Robert Desrosiers, de Robert Hydrolique Inc., a mérité le prix MercadOr 2008 visant à mettre en valeur les réalisations expotatrices d'une entreprise.- (Roger Lacoste)<[:AC:]$P>
Exporter à grande échelle
Un dollar canadien au sommet de sa force, abolition des quotas de production, un climat économique poussif, voilà qui n'a pas empêché Robert Desrosiers, de Robert Hydraulique Inc., de mériter le prix MercadOr 2008 pour s'être distingué à l'échelle internationale sur le plan des exportations.
Qui a dit qu'il ne fallait pas jouer avec le feu? L'inventeur et homme d'affaire se plait bien à combattre les incendies. Son matériel, des échelles aériennes hydrauliques adaptées aux camions de pompier, se présente comme un produit unique, en demande d'aussi loin que de l'autre côté du Pacifique. La Corée du Sud, satisfaite des 30 échelles de ce type qui sillonnent maintenant le Pays du matin calme, comme on le nomme parfois, a renouvelé sa commande cette année. C'est ainsi que se promènent, dans les rues de Séoul, des camions d'incendie miniatures, concept étranger au paysage québécois. Plusieurs de ces véhicules arborent les dispositifs créés et fabriqués à Le Gardeur.
Les distinctions MercadOr, accordées à cinq entreprises lanaudoises, mais aussi lavaloises et laurentiennes, revêtent une importance singulière pour Robert Desrosiers. Celui-ci, loin de s'enorgueillir de son prix, y voit surtout l'occasion de lancer des appels aux décideurs politiques. «Il faut que les intervenants comprennent que le marché de l'exportation est extrêmement difficile. Que tous les pays n'observent pas les mêmes codes de loi, les mêmes règles. Ça prend du temps et des sous pour avancer dans l'exportation internationale.» Il ajoute qu'il ne recherche pas les marques de distinction. Même l'entrevue donnée au journal est une entrave à ses principes, lui qui préfère resté low profile .
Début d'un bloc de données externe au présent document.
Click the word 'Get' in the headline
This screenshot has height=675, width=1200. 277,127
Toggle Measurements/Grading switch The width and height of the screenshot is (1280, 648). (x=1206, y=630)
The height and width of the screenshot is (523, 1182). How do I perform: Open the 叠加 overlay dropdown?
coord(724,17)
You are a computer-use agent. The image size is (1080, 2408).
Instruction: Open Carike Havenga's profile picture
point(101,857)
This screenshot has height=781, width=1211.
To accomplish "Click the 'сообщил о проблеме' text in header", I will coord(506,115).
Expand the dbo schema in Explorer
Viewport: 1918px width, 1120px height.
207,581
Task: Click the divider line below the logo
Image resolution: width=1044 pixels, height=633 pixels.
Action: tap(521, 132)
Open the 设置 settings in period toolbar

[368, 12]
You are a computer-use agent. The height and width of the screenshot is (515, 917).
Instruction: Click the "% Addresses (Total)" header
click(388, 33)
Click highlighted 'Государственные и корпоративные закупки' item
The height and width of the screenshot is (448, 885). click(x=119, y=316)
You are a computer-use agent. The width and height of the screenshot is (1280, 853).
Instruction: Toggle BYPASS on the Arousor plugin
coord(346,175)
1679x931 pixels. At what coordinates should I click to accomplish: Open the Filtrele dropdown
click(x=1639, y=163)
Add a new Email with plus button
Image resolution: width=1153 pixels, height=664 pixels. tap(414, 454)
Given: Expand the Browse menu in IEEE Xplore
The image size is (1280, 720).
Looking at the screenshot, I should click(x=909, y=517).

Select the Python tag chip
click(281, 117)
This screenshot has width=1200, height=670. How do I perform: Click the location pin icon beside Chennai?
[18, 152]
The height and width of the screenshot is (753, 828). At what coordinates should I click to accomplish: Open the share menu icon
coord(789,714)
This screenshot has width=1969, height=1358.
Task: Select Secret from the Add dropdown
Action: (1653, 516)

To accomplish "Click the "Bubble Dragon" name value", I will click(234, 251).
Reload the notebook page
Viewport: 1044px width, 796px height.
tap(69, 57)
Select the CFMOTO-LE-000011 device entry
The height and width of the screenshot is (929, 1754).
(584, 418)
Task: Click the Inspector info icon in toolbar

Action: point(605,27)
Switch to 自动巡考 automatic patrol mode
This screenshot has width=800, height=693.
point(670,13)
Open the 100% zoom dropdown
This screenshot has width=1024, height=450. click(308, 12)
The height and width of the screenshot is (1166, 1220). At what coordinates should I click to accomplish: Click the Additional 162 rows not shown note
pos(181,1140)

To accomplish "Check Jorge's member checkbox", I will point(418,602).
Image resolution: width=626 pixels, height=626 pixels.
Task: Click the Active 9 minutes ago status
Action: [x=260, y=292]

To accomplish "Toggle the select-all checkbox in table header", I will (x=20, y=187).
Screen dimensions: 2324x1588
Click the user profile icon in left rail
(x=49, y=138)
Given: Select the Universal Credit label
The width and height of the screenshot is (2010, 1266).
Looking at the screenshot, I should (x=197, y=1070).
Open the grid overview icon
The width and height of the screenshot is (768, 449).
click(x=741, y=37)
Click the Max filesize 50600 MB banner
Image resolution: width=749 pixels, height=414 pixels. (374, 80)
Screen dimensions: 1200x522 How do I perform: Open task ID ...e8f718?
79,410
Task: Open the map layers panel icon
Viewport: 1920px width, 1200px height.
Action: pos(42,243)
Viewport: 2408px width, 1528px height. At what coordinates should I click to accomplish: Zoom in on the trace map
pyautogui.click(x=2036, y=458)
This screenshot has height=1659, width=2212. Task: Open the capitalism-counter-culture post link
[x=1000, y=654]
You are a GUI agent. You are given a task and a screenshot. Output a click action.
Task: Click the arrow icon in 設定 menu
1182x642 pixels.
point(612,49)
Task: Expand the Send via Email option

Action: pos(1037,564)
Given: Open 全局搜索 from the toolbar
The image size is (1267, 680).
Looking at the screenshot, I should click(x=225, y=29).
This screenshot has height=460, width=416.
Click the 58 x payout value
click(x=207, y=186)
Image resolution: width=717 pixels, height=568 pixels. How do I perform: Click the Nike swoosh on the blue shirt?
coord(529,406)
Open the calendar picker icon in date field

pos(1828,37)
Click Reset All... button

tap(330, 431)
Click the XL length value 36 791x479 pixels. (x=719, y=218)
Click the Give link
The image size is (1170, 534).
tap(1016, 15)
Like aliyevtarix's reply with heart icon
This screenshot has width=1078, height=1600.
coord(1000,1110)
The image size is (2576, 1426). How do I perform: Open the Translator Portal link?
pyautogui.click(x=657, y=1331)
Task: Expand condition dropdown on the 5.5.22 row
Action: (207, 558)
Ne pas s'asseoir sur ses lauriers
Le mécanicien de métier a réfléchi sérieusement avant de mettre en jeu sa demeure et son confort lorsqu'il s'est lancé en affaire en 1991. C'est pourquoi, aujourd'hui, il se permet de pousser l'audace jusqu'à vouloir conquérir le marché américain et européen, plus spécifiquement la France et l'Italie. «Je ne veux pas toute l'Amérique. Nous avons un maxime ici: un peu plus léger, un peu plus haut et un peu plus loin! Les pompiers des États-Unis et de la France n'ont que des nacelles à leurs camions. Les échelles sont utilisées dans plusieurs domaines d'activité comme l'électricité et les télécommunications. Nos échelles aériennes sont moins lourdes, donc endommagent moins les routes et peuvent ainsi être fixées à de plus petits véhicules. Aussi, elles sont plus sécuritaires et ne conduisent pas le courant. Tout le monde y gagne!», explique le chef d'entreprise.
Histoire de profiter du vent de prospérité qu'il connait depuis trois ans, Robert Desrosiers travaille à un nouveau prototype de nacelle hybride. Cet habitacle est capable d'une autonomie électrique de plusieurs jours, voire une ou deux semaines: une première selon lui.
Le huard peut continuer de grimper, il n'atteindra jamais assez de hauteur pour les dispositifs aériens de l'entrepreneur.